■ **Records from a collection**:
• • • • •
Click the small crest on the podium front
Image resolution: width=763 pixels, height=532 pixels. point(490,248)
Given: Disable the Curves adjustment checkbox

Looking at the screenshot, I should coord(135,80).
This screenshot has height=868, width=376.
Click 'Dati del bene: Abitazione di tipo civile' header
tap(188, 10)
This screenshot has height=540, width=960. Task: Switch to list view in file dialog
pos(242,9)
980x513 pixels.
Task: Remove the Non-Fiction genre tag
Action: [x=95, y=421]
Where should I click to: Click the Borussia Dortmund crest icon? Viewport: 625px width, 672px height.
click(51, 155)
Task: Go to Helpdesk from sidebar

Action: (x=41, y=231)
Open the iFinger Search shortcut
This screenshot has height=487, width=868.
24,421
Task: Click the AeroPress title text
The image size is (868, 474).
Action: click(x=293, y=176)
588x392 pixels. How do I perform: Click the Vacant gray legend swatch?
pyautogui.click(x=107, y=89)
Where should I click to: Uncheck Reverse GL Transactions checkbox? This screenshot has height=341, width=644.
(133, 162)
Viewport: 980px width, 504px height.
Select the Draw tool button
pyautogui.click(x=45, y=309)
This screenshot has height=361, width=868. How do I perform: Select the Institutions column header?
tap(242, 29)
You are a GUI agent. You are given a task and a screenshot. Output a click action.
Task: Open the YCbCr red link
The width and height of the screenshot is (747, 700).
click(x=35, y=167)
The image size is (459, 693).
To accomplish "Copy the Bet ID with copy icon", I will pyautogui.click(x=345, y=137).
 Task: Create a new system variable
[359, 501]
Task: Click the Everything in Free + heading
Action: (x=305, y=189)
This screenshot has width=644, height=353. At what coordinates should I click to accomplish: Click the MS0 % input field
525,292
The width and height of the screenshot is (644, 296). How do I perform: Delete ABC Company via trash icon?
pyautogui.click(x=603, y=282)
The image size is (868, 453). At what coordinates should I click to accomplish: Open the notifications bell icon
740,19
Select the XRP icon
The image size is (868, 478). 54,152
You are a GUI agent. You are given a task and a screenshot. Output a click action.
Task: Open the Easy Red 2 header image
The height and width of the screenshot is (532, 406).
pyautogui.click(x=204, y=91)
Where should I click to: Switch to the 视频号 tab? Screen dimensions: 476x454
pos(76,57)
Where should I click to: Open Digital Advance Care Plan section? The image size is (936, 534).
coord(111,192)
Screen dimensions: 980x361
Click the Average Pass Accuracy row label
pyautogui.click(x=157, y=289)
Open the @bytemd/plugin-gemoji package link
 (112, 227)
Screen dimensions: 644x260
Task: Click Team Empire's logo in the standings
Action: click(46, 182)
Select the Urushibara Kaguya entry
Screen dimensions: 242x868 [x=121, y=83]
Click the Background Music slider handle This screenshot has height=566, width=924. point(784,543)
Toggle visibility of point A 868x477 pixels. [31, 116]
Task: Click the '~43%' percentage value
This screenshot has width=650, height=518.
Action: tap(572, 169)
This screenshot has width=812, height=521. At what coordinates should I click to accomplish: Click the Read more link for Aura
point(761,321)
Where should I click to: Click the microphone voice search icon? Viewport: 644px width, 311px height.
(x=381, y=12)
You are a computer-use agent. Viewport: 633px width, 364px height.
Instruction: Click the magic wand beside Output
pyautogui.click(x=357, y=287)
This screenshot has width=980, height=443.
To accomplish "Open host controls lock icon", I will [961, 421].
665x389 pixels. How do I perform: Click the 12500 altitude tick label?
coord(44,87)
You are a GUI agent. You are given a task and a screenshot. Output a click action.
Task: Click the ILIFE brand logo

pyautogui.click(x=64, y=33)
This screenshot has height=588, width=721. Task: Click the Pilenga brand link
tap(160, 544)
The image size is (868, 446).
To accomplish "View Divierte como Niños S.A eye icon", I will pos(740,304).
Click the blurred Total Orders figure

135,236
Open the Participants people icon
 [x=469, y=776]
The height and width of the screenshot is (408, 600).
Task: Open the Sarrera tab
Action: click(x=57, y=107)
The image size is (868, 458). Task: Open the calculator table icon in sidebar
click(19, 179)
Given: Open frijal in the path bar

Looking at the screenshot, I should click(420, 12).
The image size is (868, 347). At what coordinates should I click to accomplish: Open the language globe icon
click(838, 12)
• • • • •
■ **What to do**: Give again each line shown above, keeping every word as it is.

■ **Written solution**:
Click the small crest on the podium front
Image resolution: width=763 pixels, height=532 pixels. point(490,248)
Given: Disable the Curves adjustment checkbox

Looking at the screenshot, I should coord(135,80).
This screenshot has height=868, width=376.
Click 'Dati del bene: Abitazione di tipo civile' header
tap(188, 10)
This screenshot has height=540, width=960. Task: Switch to list view in file dialog
pos(242,9)
980x513 pixels.
Task: Remove the Non-Fiction genre tag
Action: [x=95, y=421]
Where should I click to: Click the Borussia Dortmund crest icon? Viewport: 625px width, 672px height.
click(51, 155)
Task: Go to Helpdesk from sidebar

Action: (x=41, y=231)
Open the iFinger Search shortcut
This screenshot has height=487, width=868.
24,421
Task: Click the AeroPress title text
The image size is (868, 474).
Action: click(x=293, y=176)
588x392 pixels. How do I perform: Click the Vacant gray legend swatch?
pyautogui.click(x=107, y=89)
Where should I click to: Uncheck Reverse GL Transactions checkbox? This screenshot has height=341, width=644.
(133, 162)
Viewport: 980px width, 504px height.
Select the Draw tool button
pyautogui.click(x=45, y=309)
This screenshot has height=361, width=868. How do I perform: Select the Institutions column header?
tap(242, 29)
You are a GUI agent. You are given a task and a screenshot. Output a click action.
Task: Open the YCbCr red link
The width and height of the screenshot is (747, 700).
click(x=35, y=167)
The image size is (459, 693).
To accomplish "Copy the Bet ID with copy icon", I will pyautogui.click(x=345, y=137).
 Task: Create a new system variable
[359, 501]
Task: Click the Everything in Free + heading
Action: (x=305, y=189)
This screenshot has width=644, height=353. At what coordinates should I click to accomplish: Click the MS0 % input field
525,292
The width and height of the screenshot is (644, 296). How do I perform: Delete ABC Company via trash icon?
pyautogui.click(x=603, y=282)
The image size is (868, 453). At what coordinates should I click to accomplish: Open the notifications bell icon
740,19
Select the XRP icon
The image size is (868, 478). 54,152
You are a GUI agent. You are given a task and a screenshot. Output a click action.
Task: Open the Easy Red 2 header image
The height and width of the screenshot is (532, 406).
pyautogui.click(x=204, y=91)
Where should I click to: Switch to the 视频号 tab? Screen dimensions: 476x454
pos(76,57)
Where should I click to: Open Digital Advance Care Plan section? The image size is (936, 534).
coord(111,192)
Screen dimensions: 980x361
Click the Average Pass Accuracy row label
pyautogui.click(x=157, y=289)
Open the @bytemd/plugin-gemoji package link
 (112, 227)
Screen dimensions: 644x260
Task: Click Team Empire's logo in the standings
Action: click(46, 182)
Select the Urushibara Kaguya entry
Screen dimensions: 242x868 [x=121, y=83]
Click the Background Music slider handle This screenshot has height=566, width=924. point(784,543)
Toggle visibility of point A 868x477 pixels. [31, 116]
Task: Click the '~43%' percentage value
This screenshot has width=650, height=518.
Action: tap(572, 169)
This screenshot has width=812, height=521. At what coordinates should I click to accomplish: Click the Read more link for Aura
point(761,321)
Where should I click to: Click the microphone voice search icon? Viewport: 644px width, 311px height.
(x=381, y=12)
You are a computer-use agent. Viewport: 633px width, 364px height.
Instruction: Click the magic wand beside Output
pyautogui.click(x=357, y=287)
This screenshot has width=980, height=443.
To accomplish "Open host controls lock icon", I will [961, 421].
665x389 pixels. How do I perform: Click the 12500 altitude tick label?
coord(44,87)
You are a GUI agent. You are given a task and a screenshot. Output a click action.
Task: Click the ILIFE brand logo

pyautogui.click(x=64, y=33)
This screenshot has height=588, width=721. Task: Click the Pilenga brand link
tap(160, 544)
The image size is (868, 446).
To accomplish "View Divierte como Niños S.A eye icon", I will pos(740,304).
Click the blurred Total Orders figure

135,236
Open the Participants people icon
 [x=469, y=776]
The height and width of the screenshot is (408, 600).
Task: Open the Sarrera tab
Action: click(x=57, y=107)
The image size is (868, 458). Task: Open the calculator table icon in sidebar
click(19, 179)
Given: Open frijal in the path bar

Looking at the screenshot, I should click(420, 12).
The image size is (868, 347). At what coordinates should I click to accomplish: Open the language globe icon
click(838, 12)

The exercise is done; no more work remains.